Your objective: Output only the lines below that start at the line containing "Given: Select the Overview tab" and end at the line containing "The width and height of the screenshot is (810, 397).", with both ends kept.

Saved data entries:

=== Begin Enclosure ===

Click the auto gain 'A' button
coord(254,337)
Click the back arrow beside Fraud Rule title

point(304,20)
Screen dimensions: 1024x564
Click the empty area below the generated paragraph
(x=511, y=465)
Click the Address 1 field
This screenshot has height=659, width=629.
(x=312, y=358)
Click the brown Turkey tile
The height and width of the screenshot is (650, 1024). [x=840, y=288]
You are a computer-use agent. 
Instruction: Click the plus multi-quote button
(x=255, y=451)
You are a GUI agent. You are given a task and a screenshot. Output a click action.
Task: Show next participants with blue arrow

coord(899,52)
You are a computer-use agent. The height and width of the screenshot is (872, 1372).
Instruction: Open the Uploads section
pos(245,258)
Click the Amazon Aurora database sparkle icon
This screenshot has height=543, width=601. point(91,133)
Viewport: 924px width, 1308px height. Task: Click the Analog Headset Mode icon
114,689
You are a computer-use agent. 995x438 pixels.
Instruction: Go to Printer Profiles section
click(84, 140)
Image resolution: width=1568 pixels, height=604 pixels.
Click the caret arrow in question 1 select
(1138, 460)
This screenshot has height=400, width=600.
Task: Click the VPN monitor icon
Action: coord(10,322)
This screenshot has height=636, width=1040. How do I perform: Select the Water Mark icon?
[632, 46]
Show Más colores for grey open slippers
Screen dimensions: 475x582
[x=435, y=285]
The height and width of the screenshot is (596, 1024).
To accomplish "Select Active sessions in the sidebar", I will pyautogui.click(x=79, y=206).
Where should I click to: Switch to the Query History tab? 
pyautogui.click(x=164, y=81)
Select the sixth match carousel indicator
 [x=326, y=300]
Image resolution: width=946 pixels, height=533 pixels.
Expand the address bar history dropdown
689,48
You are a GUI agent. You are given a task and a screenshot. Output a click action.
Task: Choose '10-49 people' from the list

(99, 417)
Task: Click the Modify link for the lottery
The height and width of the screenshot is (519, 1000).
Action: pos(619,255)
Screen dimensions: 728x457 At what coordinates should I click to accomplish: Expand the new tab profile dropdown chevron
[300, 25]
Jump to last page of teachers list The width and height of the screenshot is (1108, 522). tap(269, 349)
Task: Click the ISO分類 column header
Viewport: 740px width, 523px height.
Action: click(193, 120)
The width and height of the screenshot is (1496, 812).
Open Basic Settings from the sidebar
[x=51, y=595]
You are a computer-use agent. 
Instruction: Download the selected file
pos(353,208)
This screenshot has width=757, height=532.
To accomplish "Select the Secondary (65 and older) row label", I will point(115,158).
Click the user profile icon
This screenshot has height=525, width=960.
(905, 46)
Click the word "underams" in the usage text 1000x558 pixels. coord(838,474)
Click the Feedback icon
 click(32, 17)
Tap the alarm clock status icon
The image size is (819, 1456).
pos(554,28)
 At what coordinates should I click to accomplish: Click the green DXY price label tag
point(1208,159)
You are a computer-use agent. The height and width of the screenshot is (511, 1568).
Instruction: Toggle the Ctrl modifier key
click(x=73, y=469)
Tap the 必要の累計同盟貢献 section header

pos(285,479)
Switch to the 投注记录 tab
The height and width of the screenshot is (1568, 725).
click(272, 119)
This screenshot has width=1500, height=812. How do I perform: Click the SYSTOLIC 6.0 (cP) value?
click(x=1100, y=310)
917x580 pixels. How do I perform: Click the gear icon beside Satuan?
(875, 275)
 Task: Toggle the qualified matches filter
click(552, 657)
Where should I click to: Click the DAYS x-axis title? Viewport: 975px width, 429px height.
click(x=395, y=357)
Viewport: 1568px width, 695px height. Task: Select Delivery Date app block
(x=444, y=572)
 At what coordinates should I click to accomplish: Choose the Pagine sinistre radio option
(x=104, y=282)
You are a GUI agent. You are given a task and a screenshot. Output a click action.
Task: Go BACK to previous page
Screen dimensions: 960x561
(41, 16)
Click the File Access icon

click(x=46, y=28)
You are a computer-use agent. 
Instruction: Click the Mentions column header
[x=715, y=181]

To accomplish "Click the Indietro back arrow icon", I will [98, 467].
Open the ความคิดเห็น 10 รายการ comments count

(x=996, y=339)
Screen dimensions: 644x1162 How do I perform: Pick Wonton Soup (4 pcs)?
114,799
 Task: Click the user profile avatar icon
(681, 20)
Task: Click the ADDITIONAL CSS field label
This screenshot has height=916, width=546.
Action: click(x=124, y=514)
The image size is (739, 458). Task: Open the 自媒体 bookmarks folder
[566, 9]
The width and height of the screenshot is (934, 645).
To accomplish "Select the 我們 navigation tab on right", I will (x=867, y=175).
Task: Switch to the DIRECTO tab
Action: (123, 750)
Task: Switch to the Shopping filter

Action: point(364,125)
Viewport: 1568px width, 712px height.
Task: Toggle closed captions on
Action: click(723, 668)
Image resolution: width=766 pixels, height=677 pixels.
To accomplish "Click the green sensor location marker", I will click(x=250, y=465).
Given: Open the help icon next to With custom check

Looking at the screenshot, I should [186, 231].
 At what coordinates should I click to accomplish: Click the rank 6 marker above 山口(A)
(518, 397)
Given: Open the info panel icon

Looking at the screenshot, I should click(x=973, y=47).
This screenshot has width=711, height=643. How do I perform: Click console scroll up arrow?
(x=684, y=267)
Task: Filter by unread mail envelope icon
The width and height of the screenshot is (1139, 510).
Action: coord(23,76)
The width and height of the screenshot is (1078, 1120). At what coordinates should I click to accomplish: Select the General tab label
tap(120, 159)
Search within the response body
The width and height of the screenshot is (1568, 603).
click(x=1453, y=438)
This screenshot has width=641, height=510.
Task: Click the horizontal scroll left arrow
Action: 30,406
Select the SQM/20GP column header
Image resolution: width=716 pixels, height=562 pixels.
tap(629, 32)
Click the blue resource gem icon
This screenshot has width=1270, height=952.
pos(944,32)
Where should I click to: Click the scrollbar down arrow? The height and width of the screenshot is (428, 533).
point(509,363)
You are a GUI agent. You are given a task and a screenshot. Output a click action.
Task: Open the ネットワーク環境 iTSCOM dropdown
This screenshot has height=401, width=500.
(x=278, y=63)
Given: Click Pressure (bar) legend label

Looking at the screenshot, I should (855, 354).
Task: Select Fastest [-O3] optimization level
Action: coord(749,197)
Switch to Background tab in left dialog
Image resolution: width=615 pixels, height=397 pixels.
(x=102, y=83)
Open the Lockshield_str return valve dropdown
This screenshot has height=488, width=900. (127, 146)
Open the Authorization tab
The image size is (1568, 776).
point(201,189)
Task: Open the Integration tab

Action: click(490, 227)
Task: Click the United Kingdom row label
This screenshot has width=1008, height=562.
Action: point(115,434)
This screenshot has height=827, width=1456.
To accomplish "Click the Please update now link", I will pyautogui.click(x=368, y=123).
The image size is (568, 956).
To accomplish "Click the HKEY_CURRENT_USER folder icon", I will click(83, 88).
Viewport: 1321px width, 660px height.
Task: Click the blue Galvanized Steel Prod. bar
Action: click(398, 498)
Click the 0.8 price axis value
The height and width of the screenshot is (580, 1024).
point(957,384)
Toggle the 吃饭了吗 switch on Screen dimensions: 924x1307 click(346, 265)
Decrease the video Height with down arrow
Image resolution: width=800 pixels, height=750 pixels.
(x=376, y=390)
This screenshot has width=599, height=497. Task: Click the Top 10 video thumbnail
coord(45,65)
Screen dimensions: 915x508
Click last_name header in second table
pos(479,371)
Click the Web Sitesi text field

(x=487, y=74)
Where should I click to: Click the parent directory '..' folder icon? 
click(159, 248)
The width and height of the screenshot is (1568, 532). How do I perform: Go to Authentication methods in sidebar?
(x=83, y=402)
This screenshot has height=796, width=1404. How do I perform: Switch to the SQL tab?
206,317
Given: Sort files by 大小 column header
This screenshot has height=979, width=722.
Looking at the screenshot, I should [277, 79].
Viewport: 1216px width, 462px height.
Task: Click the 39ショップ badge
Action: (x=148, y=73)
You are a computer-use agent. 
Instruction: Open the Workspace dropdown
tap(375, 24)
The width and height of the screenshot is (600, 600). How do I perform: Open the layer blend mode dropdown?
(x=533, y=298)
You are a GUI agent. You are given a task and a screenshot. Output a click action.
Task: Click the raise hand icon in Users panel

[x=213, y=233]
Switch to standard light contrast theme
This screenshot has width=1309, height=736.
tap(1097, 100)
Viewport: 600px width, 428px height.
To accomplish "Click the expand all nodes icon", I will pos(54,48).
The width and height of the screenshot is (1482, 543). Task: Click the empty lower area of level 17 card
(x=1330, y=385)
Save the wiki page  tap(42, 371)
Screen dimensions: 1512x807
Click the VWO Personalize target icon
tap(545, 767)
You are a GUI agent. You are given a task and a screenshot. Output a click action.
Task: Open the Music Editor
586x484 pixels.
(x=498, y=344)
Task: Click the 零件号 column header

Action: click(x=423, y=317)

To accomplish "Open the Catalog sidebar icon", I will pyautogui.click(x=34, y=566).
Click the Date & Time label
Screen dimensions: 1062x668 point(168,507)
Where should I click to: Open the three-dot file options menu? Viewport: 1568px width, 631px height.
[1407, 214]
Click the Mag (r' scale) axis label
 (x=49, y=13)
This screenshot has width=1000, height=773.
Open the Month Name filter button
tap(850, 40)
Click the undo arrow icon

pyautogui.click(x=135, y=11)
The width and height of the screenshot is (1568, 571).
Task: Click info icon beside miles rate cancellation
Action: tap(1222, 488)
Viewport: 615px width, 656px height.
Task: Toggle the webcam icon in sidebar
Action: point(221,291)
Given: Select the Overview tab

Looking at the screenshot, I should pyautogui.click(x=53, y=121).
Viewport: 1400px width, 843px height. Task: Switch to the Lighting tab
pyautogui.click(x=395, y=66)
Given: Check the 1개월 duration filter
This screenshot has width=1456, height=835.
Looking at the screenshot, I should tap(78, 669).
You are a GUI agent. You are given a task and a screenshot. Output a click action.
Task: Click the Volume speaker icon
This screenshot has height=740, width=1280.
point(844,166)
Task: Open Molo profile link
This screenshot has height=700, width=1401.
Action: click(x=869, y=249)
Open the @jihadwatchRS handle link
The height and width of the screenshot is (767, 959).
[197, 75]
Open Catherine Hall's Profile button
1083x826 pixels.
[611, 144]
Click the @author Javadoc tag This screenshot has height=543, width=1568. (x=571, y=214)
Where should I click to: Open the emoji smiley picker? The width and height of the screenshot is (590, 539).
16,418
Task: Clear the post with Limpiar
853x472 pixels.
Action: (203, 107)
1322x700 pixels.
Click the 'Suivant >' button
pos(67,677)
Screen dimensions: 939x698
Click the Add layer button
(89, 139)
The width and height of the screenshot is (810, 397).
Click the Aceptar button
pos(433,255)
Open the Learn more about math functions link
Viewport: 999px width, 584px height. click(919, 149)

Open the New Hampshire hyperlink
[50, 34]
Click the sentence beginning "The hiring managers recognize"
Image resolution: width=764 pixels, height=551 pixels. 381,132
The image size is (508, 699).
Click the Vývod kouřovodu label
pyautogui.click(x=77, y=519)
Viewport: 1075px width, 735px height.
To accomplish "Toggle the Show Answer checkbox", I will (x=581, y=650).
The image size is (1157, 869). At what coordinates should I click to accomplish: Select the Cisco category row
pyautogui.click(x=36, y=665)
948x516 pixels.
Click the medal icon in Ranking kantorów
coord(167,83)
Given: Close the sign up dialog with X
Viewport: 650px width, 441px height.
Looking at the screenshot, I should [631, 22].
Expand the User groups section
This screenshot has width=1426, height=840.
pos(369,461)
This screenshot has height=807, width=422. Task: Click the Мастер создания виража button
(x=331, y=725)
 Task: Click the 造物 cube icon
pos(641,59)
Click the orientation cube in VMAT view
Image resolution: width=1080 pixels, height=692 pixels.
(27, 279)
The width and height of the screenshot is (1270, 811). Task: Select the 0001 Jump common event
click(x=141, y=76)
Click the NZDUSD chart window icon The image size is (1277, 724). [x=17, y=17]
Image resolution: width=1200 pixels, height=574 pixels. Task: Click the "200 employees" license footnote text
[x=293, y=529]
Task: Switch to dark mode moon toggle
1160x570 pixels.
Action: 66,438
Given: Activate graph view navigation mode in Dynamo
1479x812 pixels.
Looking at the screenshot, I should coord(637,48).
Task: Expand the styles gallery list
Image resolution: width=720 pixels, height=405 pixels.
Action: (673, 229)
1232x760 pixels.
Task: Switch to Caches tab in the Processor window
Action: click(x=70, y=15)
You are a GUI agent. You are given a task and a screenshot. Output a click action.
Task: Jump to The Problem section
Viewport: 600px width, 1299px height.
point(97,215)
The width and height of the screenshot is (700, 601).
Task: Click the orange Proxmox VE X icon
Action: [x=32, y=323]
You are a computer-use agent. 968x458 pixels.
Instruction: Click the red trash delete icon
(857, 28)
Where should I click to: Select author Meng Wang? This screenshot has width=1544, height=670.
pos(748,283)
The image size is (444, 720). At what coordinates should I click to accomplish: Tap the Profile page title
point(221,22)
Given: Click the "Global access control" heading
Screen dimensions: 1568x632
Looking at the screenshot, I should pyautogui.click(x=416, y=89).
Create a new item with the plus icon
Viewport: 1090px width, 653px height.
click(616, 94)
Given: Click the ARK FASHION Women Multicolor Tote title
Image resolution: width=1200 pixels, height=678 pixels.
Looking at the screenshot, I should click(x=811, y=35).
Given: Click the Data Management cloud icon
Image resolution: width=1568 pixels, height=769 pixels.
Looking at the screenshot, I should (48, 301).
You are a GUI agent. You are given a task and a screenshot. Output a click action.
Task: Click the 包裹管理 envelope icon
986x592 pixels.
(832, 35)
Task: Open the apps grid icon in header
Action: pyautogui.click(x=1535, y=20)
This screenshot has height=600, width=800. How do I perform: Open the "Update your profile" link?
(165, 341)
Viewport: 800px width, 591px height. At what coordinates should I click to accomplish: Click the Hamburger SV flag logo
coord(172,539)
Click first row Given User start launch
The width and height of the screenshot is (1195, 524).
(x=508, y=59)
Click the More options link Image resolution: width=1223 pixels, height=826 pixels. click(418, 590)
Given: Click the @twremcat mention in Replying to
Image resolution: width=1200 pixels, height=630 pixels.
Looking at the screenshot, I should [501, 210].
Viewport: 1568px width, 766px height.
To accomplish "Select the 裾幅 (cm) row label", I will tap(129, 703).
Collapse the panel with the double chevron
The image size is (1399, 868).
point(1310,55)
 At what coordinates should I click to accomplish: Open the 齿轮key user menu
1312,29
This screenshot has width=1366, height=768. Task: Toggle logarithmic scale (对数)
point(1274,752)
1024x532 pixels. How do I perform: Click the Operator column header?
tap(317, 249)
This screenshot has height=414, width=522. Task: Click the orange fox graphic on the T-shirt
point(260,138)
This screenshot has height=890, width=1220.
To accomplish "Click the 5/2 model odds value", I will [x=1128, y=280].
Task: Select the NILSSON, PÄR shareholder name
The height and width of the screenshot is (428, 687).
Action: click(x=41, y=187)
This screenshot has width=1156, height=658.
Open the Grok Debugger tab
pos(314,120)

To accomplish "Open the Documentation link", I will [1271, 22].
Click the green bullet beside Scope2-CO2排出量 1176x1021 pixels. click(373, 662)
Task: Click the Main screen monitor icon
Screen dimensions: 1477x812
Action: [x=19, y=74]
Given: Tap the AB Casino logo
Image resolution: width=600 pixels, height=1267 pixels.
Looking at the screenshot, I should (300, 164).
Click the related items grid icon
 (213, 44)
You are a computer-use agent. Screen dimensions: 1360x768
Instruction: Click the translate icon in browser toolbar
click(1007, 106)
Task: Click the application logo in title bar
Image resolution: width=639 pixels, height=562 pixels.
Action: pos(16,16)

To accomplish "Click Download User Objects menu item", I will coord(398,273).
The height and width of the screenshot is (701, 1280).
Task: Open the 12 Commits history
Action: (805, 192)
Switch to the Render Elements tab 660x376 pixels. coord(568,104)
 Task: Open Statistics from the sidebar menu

=== End Enclosure ===

Solution to the problem:
Given: Select the Overview tab

Looking at the screenshot, I should pyautogui.click(x=53, y=121).
Viewport: 1400px width, 843px height. Task: Switch to the Lighting tab
pyautogui.click(x=395, y=66)
Given: Check the 1개월 duration filter
This screenshot has width=1456, height=835.
Looking at the screenshot, I should tap(78, 669).
You are a GUI agent. You are given a task and a screenshot. Output a click action.
Task: Click the Volume speaker icon
This screenshot has height=740, width=1280.
point(844,166)
Task: Open Molo profile link
This screenshot has height=700, width=1401.
Action: click(x=869, y=249)
Open the @jihadwatchRS handle link
The height and width of the screenshot is (767, 959).
[197, 75]
Open Catherine Hall's Profile button
1083x826 pixels.
[611, 144]
Click the @author Javadoc tag This screenshot has height=543, width=1568. (x=571, y=214)
Where should I click to: Open the emoji smiley picker? The width and height of the screenshot is (590, 539).
16,418
Task: Clear the post with Limpiar
853x472 pixels.
Action: (203, 107)
1322x700 pixels.
Click the 'Suivant >' button
pos(67,677)
Screen dimensions: 939x698
Click the Add layer button
(89, 139)
The width and height of the screenshot is (810, 397).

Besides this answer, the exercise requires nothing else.